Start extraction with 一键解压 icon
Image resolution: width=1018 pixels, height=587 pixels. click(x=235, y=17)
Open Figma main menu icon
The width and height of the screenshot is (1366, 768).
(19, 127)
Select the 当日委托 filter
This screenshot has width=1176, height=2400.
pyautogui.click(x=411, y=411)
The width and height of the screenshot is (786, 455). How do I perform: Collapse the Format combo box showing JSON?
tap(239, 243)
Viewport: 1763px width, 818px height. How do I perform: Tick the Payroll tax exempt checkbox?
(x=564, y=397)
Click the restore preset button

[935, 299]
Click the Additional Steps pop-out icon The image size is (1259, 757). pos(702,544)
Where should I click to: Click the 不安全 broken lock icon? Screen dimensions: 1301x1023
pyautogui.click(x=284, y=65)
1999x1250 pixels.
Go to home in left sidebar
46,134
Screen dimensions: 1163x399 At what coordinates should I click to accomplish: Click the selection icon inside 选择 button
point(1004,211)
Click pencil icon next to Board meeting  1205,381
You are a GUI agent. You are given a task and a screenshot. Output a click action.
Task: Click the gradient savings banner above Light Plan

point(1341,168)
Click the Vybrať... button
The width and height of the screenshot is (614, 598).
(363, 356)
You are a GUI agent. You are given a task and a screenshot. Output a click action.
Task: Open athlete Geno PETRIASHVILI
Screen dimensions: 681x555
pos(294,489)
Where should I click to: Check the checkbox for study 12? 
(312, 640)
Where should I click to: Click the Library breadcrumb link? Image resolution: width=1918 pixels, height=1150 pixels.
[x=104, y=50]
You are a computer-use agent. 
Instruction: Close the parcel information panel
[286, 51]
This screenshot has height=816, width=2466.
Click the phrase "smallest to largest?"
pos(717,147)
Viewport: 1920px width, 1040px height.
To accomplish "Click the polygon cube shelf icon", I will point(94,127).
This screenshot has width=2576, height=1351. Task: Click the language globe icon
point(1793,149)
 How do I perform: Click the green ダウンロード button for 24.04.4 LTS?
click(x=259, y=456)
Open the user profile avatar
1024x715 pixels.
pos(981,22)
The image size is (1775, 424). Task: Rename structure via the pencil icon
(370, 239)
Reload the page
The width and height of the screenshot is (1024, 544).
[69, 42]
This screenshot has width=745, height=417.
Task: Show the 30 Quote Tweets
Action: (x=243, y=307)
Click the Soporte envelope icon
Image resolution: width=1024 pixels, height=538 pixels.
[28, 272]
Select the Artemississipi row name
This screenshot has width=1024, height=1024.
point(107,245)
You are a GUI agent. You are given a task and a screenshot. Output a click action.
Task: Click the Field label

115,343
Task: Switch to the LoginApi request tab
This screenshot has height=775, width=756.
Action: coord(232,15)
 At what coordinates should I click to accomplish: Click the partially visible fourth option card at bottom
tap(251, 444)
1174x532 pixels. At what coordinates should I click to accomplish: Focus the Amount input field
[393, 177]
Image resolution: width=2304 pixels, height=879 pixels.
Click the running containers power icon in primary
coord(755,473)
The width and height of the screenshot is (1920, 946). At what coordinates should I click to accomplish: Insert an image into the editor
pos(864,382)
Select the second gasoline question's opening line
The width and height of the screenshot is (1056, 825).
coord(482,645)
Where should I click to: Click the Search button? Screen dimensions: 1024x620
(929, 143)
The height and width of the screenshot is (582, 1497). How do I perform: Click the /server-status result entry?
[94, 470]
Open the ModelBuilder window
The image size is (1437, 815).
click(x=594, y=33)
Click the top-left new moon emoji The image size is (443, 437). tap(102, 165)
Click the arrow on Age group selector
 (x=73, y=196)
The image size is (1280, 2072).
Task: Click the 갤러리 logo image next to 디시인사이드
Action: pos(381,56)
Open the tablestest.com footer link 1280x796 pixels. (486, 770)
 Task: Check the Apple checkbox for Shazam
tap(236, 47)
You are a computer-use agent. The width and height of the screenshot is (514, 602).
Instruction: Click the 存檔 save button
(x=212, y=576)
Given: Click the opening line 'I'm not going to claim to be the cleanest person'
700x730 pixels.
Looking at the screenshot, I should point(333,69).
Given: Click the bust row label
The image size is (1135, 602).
........
> Aim of the task
Take from the material above every line that includes the word "computer".

> Response
You are a computer-use agent. 
You are a computer-use agent. The width and height of the screenshot is (514, 602).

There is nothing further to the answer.